En este caso la tinaja no se refería a un hoyo o tina de tintorero enterrada en el suelo, sino al recipiente elaborado por el alfarero, que generalmente era enorme.
Las explicaciones disponibles hoy, son las de J. Corominas, copiadas de las de Covarrubias de hace cuatro siglos y simplemente ampliadas con opiniones como: “Tina, se testimonia como tinia y tinum, vieja voz dentro del Latín, que no tiene paralelos en otras lenguas”[4].
“Tinatu” es un verbo vasco relacionado con la retención, la acumulación, de forma que tinas y tinajas son recipientes que inicialmente se horadaban en el suelo y luego se fabricaron en arcilla y para su seguridad se seguían enterrando hasta que la capacidad para labrar madera facilitó que se hicieran con dovelas o duelas apretadas (primero) con aros vegetales y luego con tiras de acero, pero conservando el nombre.
La imagen de portada muestra una hilera de dolias asomando en un pecio y la solidez de sus bocas, que -seguramente- iban tapadas con una piel fuertemente atada.
En cuanto a potes, botes y botas, que los profesionales quieren hacer derivar de orígenes tan diversos como disparatados (del Latín Vulgar “pottus”, del proto indoeuropeo recreado “bheid”, partir u tronco, del Latín “buttis”…), lo más probable es que todos procedan del originario “bod, bodæ” del Euskera, pellejo entero y curado de animal, técnica con la que se hicieron los primeros recipientes y embarcaciones y que al ampliar el uso de la cerámica[5] a los recipientes, estos tomaron el nombre del pellejo en que se transportaban e incluso en la bolsa en que se calentaba el agua para sopas o caldos con piedras rusientes, como en la figura siguiente, recreación de cómo antiguamente se podía hervir agua sin necesidad de olas de metal ni pucheros de barro.
Lo que si tiene visos de ser cada vez más eficaz, es la utilización del Euskera arcaico, combinado con conocimientos de antropología, cinegética, navegación, carnicería y otras disciplinas generalmente ignoradas por los hipercultos.

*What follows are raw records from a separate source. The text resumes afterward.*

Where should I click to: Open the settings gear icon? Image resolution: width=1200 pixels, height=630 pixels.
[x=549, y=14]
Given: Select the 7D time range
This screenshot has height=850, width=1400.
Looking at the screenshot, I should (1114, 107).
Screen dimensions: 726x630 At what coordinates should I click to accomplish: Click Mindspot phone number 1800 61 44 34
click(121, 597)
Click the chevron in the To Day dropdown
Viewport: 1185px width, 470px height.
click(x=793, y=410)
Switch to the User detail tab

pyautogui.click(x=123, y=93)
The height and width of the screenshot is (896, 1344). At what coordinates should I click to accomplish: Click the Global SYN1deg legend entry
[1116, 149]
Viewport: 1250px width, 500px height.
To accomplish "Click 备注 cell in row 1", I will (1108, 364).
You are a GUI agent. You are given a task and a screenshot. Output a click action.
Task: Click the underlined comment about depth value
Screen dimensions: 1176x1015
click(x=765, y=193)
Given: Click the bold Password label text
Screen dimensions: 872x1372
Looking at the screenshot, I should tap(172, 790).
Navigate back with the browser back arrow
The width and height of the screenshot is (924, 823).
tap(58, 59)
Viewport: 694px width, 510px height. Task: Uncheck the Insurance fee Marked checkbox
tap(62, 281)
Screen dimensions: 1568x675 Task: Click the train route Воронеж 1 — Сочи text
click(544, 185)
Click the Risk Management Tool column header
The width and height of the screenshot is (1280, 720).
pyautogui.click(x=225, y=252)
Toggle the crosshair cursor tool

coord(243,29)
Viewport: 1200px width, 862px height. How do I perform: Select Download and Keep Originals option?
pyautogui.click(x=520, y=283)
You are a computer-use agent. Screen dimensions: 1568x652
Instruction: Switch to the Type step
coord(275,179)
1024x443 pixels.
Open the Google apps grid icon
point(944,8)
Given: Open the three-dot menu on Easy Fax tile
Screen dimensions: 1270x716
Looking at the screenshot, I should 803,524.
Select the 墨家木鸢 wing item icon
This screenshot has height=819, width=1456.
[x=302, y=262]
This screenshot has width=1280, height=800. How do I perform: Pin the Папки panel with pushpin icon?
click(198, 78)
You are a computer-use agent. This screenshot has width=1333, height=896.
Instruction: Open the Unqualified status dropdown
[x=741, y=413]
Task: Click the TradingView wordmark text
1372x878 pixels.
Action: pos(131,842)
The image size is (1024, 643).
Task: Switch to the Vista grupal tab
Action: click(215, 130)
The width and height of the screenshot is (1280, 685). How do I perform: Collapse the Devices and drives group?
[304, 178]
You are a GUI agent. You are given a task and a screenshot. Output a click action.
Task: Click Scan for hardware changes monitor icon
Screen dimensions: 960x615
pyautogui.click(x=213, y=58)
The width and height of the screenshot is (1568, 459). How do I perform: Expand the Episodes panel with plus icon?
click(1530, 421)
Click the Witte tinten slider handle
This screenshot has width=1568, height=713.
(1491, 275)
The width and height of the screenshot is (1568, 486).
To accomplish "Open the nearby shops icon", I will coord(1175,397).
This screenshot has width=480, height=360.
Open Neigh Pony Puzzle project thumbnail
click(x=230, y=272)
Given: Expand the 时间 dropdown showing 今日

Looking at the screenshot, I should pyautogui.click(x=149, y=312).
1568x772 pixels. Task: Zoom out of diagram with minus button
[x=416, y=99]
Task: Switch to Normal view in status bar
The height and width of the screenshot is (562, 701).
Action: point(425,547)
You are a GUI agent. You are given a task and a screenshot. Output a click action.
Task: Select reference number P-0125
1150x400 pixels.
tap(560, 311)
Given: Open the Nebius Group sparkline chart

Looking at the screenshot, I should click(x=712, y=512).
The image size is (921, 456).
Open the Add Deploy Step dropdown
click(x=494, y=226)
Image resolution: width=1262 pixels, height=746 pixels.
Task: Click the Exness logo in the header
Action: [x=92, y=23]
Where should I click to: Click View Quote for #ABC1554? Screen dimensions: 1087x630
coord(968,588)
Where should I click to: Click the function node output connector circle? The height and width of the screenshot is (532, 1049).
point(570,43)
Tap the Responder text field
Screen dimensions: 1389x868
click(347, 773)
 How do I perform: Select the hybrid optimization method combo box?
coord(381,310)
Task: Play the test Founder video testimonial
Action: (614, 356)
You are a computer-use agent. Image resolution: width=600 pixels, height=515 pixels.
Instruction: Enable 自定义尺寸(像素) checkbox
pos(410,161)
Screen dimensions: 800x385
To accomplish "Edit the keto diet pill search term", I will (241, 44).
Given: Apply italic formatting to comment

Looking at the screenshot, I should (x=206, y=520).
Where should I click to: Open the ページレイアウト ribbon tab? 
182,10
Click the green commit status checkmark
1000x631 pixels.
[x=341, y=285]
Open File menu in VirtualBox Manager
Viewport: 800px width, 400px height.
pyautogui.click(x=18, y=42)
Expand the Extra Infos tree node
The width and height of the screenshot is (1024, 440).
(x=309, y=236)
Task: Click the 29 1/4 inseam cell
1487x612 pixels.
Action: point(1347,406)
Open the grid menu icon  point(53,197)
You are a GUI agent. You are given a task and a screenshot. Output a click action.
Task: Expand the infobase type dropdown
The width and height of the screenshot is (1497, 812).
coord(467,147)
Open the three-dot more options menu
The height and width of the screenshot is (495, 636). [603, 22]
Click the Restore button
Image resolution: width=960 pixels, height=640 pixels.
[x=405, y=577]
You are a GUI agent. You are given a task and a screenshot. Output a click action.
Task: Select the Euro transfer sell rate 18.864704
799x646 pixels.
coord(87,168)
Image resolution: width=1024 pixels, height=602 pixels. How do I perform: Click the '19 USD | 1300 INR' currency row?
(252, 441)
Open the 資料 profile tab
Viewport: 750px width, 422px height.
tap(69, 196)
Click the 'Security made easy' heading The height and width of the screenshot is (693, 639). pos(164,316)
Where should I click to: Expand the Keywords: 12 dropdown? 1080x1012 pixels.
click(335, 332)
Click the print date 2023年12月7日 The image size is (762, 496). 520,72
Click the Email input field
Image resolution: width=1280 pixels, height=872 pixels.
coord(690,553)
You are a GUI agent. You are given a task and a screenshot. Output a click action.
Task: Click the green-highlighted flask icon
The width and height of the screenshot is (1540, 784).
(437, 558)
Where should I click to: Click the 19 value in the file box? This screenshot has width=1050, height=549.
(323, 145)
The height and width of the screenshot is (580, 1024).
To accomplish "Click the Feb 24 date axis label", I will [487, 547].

[1] O tinas como se llaman aquí.
[2] Tolestu, abollar, plegar
[3] La entrada del “nylon” en los cincuenta, desplazó a las fibras naturales y sus pesados tratamientos, aunque con la nueva técnica llegaron nuevos e irresolubles problemas.
[4] Esto lo dice la sabia valenciana E.P., que se ve que no ha consultado los diccionarios vascos.
[5] Inicialmente solo se hacían figuras y proyectiles para hondas.